> [STATED TASK] Copy the data word for word, from the line containing "Image resolution: width=1758" through the end, inclusive. Leave the pictures out.

> [RECORDS]
--- Begin ---

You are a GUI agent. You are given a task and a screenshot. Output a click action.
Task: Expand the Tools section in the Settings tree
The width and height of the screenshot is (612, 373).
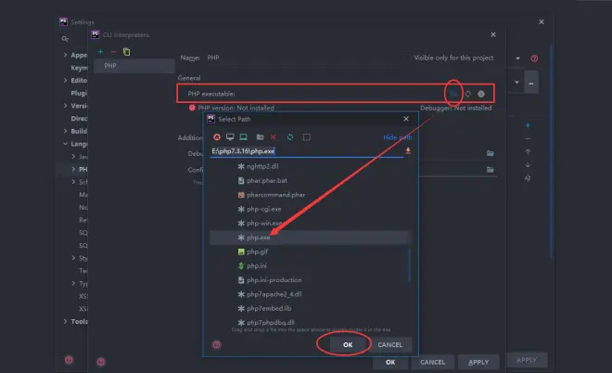click(x=66, y=322)
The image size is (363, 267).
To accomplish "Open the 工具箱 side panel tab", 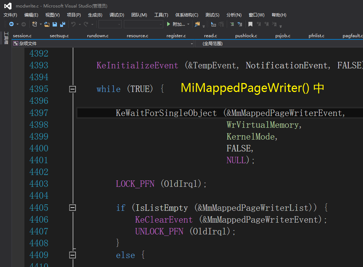I will 6,38.
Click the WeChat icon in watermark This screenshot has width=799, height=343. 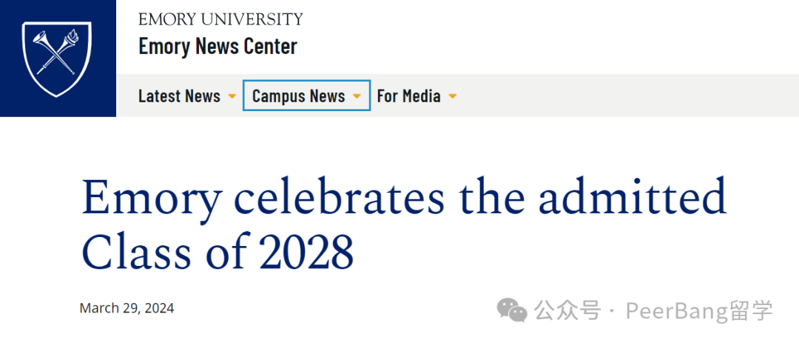click(x=512, y=310)
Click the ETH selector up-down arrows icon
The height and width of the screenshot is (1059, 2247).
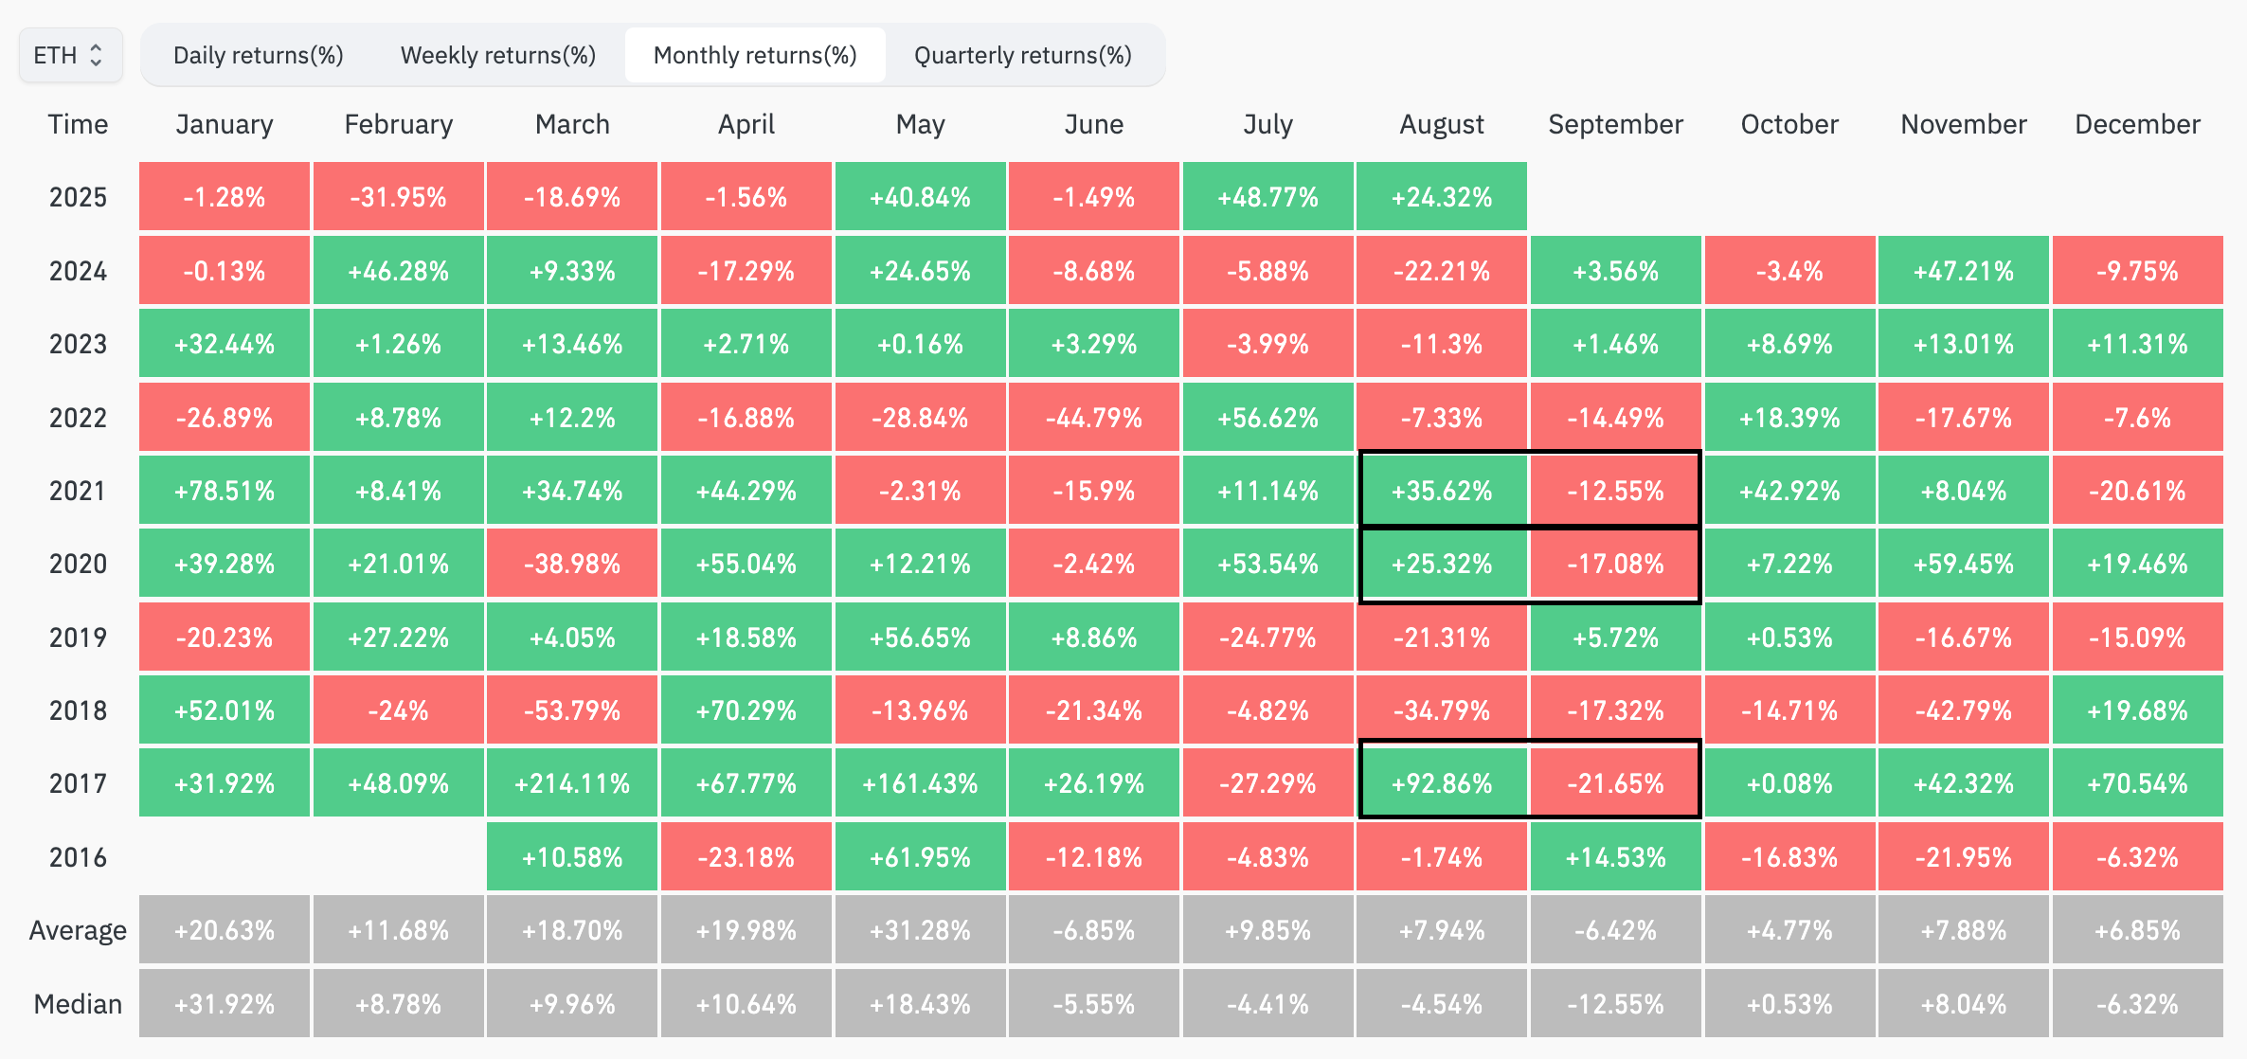tap(96, 55)
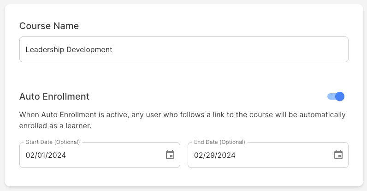The image size is (367, 191).
Task: Turn off the Auto Enrollment switch
Action: pyautogui.click(x=336, y=96)
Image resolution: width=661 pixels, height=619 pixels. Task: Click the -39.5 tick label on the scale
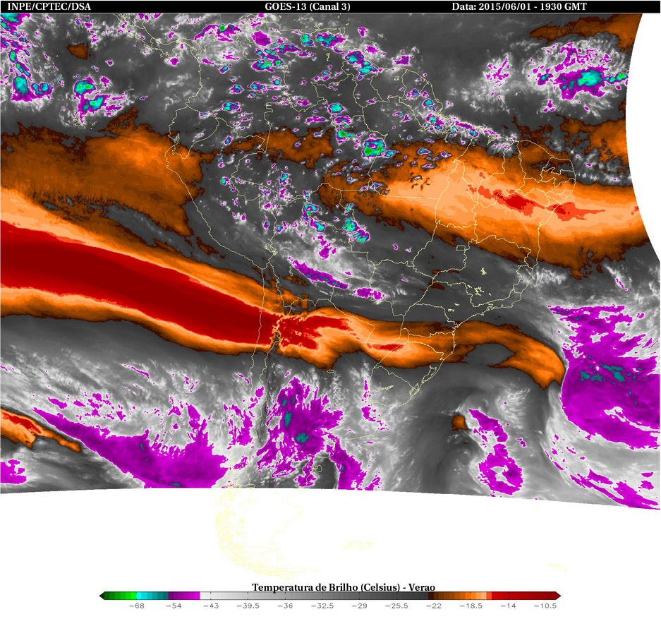click(248, 606)
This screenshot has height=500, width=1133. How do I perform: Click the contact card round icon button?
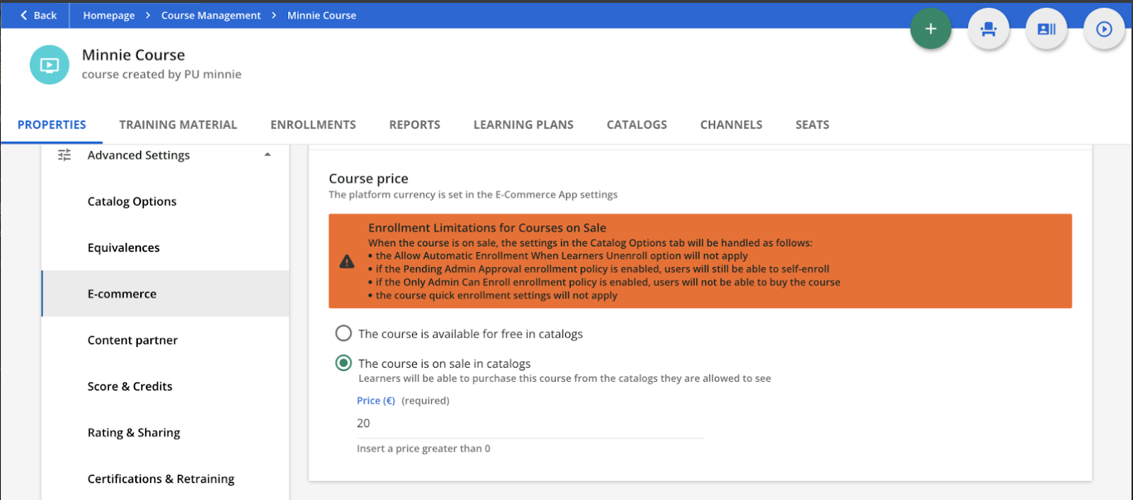1046,29
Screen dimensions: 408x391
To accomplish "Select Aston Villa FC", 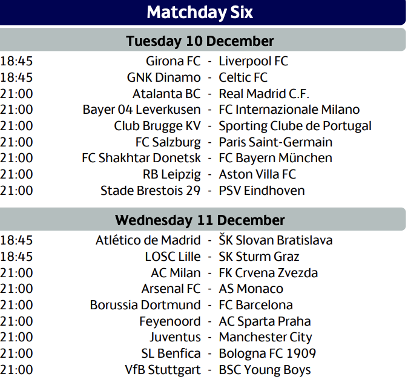I will [x=257, y=174].

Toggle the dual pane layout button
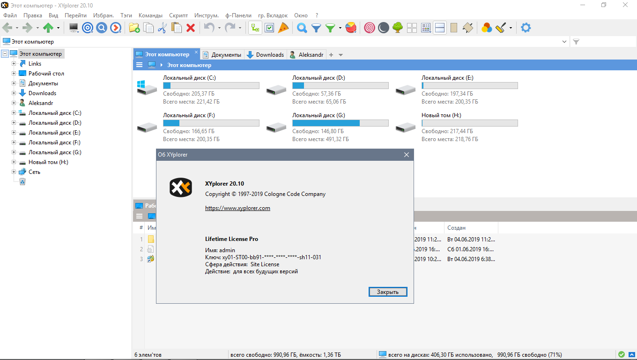[x=439, y=28]
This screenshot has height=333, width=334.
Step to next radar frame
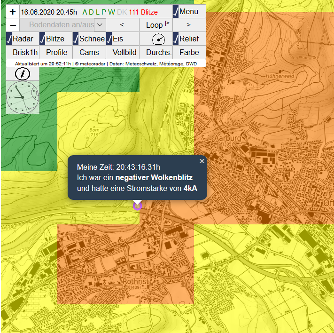(x=189, y=25)
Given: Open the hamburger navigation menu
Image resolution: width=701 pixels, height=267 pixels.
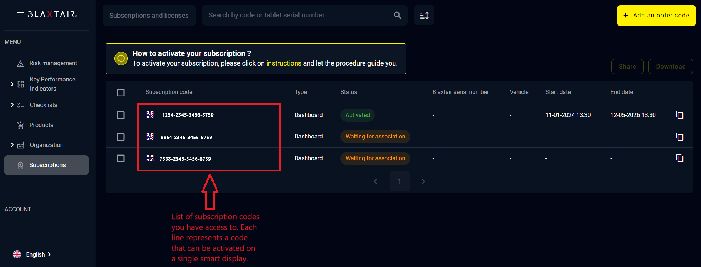Looking at the screenshot, I should [20, 14].
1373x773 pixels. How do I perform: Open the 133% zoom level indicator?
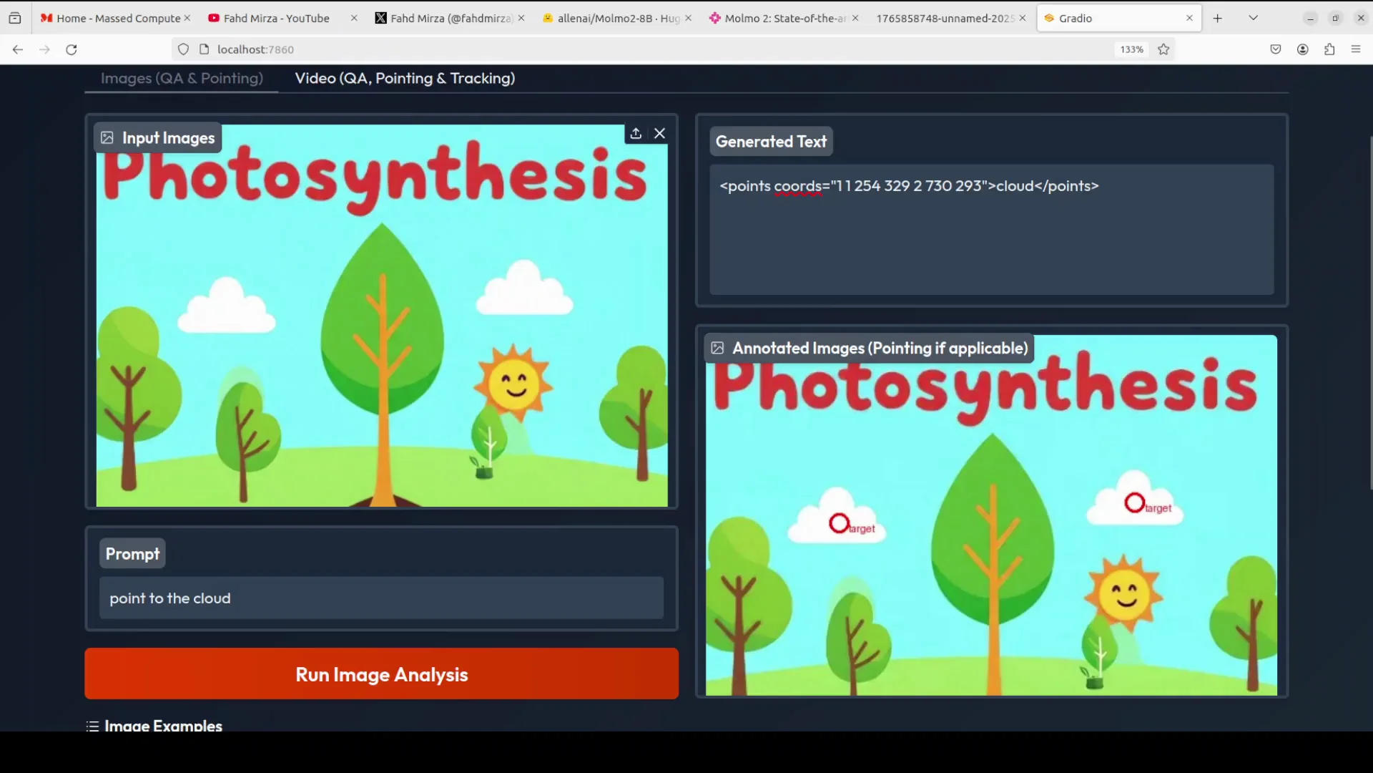[x=1131, y=49]
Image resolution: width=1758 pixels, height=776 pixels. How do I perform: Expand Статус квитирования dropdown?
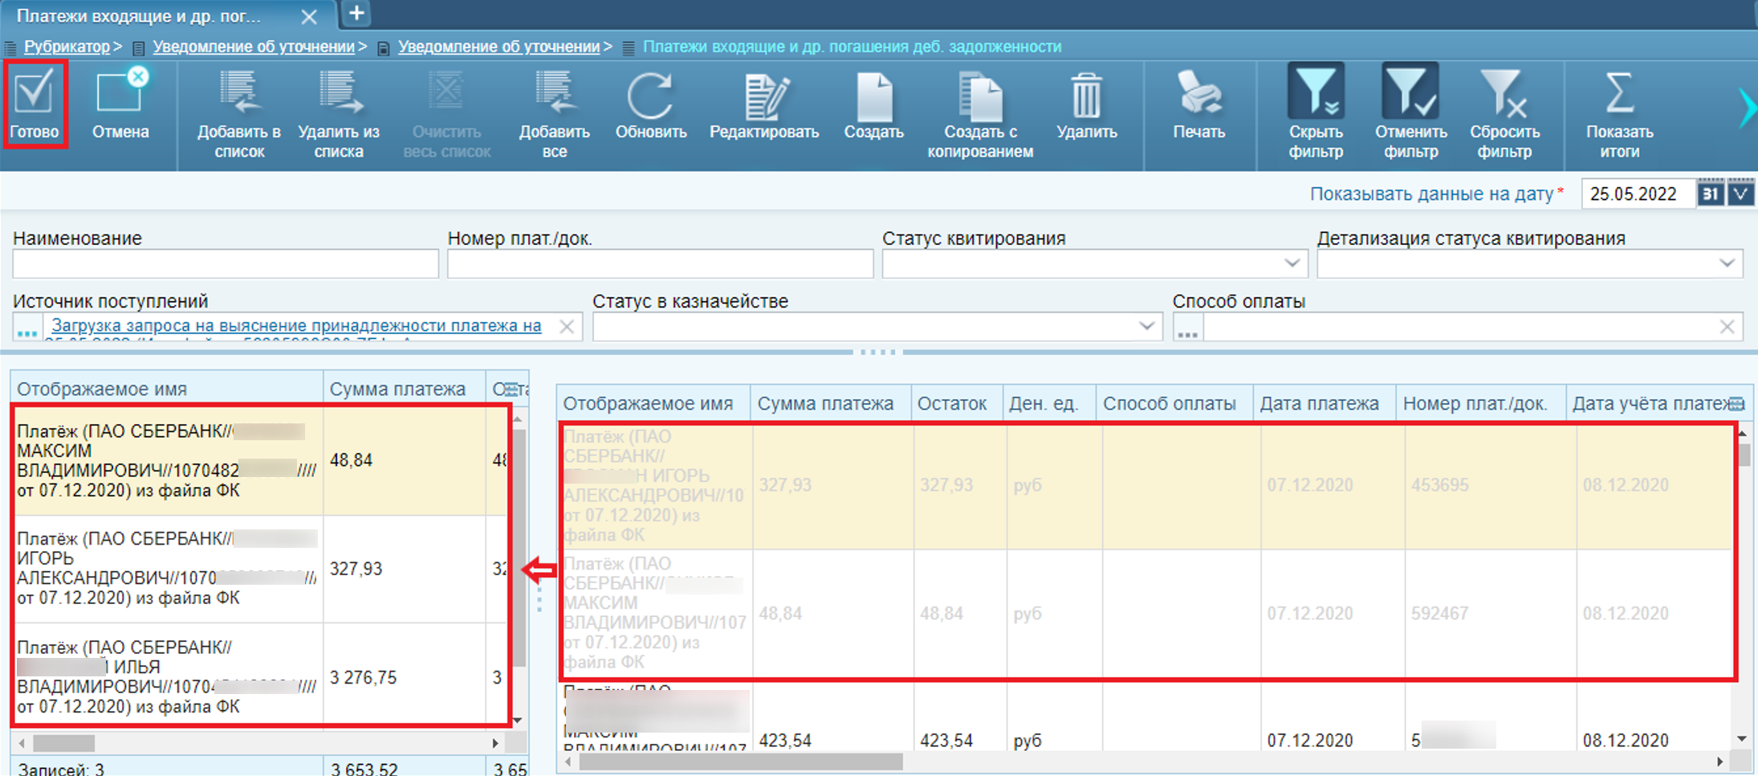[1292, 263]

--- End ---

> [WRITTEN SOLUTION]
Image resolution: width=1758 pixels, height=776 pixels. How do I perform: Expand Статус квитирования dropdown?
[1292, 263]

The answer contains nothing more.